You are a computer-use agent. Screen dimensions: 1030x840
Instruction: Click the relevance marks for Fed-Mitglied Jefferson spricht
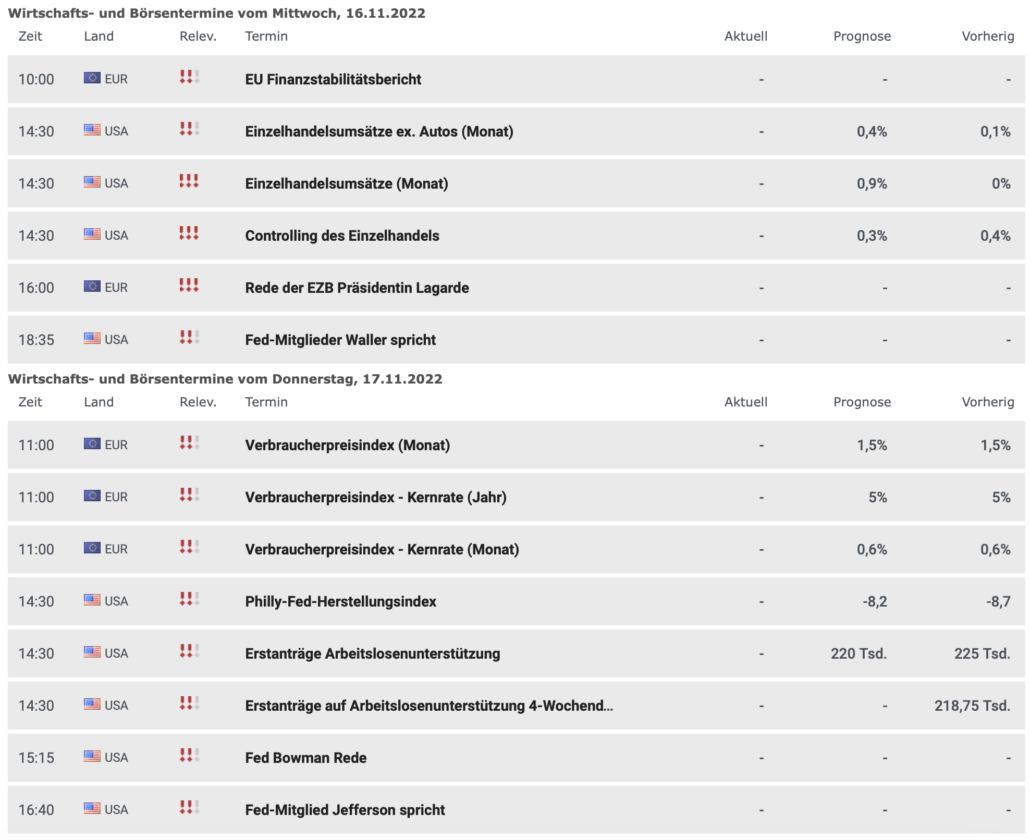189,808
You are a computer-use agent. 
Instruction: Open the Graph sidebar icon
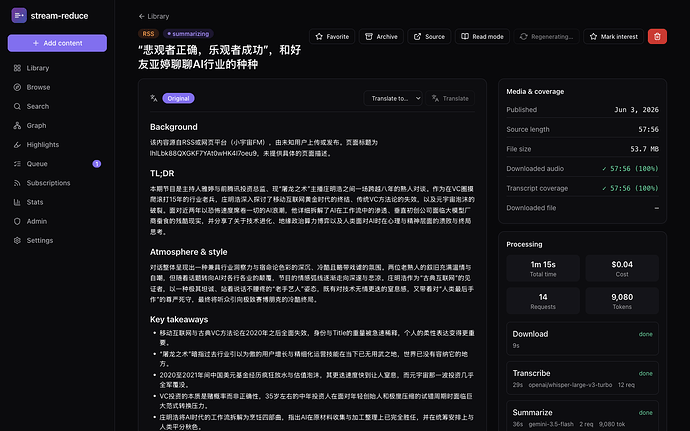click(17, 125)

● **Exercise**
Everything in the data except the pictures must be transcribed exactly.

● **The answer**
You are a computer-use agent. Screen dimensions: 1030x840
Instruction: Click the relevance marks for Fed-Mitglied Jefferson spricht
189,808
You are a computer-use agent. 
Instruction: Open the Graph sidebar icon
click(17, 125)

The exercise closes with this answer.